01 -
Prepare pie dough the night before to ensure it chills in the refrigerator for at least 2 hours. This will enable easier handling before rolling and blind baking.
02 -
On a floured surface, roll out the chilled dough to a 12-inch diameter. Fit into a 9-inch pie dish, ensuring the edges are smooth and crimped. Brush edges with egg wash.
03 -
Line the pie with parchment paper, fill with pie weights, and chill for 30 minutes in the refrigerator or freezer to prevent shrinking.
04 -
Preheat oven to 375°F (190°C). Bake the cold crust with weights for 15 minutes, then remove weights and bake for another 8 minutes. Let crust cool before filling.
05 -
Melt butter and chocolate together in 20-second microwave increments until smooth. In a separate bowl, whisk sugar, cocoa powder, espresso powder, and salt.
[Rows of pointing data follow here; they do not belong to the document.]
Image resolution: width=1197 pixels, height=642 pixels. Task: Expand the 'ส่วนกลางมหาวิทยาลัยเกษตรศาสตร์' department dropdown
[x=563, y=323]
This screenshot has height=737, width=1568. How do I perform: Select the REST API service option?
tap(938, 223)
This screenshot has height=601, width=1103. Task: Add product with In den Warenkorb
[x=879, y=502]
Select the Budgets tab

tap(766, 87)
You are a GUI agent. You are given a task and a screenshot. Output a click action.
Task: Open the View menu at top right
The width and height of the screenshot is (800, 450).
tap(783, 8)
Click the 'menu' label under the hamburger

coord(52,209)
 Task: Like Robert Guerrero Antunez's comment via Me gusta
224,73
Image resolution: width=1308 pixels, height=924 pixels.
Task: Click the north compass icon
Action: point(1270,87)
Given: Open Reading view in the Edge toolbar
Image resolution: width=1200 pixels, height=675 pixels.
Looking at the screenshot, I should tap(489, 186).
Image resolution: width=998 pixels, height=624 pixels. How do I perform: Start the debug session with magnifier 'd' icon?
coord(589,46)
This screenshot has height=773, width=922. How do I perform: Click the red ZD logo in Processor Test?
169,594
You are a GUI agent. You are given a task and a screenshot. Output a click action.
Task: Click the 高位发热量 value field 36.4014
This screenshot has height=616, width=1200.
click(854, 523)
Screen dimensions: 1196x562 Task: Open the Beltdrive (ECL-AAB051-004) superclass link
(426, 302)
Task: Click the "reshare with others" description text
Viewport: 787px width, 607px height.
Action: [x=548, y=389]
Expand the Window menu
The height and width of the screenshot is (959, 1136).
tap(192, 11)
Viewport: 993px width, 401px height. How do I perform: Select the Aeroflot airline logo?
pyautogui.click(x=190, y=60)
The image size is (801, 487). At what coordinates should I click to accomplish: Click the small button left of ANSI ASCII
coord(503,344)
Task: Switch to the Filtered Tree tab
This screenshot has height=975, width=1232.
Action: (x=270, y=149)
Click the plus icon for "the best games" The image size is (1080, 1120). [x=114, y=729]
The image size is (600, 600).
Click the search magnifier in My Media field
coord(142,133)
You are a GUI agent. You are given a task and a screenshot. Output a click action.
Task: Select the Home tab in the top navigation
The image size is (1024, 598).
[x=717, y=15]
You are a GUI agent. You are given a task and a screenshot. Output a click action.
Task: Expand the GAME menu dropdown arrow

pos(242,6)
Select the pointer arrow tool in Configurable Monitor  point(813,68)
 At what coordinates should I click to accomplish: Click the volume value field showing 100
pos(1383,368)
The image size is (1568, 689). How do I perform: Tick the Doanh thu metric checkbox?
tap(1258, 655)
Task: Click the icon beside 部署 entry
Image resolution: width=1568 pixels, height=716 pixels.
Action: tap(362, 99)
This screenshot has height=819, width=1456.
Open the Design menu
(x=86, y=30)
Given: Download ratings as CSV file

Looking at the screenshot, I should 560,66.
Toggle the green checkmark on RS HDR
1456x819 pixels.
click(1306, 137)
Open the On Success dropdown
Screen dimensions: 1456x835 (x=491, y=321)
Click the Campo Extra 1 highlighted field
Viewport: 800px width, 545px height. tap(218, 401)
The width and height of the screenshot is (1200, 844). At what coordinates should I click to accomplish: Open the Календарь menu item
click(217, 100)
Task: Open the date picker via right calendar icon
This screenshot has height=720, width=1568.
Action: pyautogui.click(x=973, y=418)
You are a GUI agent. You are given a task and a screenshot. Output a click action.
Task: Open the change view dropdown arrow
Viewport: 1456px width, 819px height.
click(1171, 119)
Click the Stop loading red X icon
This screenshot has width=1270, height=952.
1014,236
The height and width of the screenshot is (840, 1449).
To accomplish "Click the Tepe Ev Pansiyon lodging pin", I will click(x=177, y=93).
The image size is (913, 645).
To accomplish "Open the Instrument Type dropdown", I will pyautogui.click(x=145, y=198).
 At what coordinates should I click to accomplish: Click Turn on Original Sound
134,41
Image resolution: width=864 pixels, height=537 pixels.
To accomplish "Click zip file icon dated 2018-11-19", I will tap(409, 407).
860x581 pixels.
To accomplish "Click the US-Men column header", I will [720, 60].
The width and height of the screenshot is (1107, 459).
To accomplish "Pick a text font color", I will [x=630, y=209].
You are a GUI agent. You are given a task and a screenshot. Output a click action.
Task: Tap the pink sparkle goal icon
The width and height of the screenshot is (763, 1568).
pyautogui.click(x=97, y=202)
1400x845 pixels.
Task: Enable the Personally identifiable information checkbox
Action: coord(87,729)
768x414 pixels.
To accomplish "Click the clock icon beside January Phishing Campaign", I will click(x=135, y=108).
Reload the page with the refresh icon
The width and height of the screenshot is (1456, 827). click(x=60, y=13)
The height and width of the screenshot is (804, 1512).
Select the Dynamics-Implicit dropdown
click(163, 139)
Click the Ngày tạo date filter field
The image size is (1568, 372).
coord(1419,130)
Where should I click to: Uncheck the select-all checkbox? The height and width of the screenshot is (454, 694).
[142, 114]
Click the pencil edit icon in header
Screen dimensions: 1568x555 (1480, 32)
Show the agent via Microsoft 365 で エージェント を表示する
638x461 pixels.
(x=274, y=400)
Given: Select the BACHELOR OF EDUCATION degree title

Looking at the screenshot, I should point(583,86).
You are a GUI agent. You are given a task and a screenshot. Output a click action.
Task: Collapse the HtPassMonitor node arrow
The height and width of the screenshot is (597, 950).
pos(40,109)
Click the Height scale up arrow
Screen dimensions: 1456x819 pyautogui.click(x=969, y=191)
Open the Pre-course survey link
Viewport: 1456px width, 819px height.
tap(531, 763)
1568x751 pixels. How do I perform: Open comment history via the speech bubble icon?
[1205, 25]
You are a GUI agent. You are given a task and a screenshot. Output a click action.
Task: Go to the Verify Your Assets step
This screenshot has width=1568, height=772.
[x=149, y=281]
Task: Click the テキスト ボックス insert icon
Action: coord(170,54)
Gradually add heavy cream, vanilla, eggs, and egg yolk, followed by the melted chocolate mixture.
06 -
Reduce oven temperature to 325°F (163°C). Pour filling into pre-baked crust and bake for 50-55 minutes until the center is set (slight stickiness is acceptable). Use foil shields to prevent edge over-browning.
07 -
Cool pie on a wire rack for at least 2 hours. Garnish with whipped cream if desired, slice, and serve.
08 -
Store leftover pie at room temperature for 1-2 days or refrigerated for 4-5 days. The pie can also be frozen for up to 3 months and thawed in the refrigerator before serving.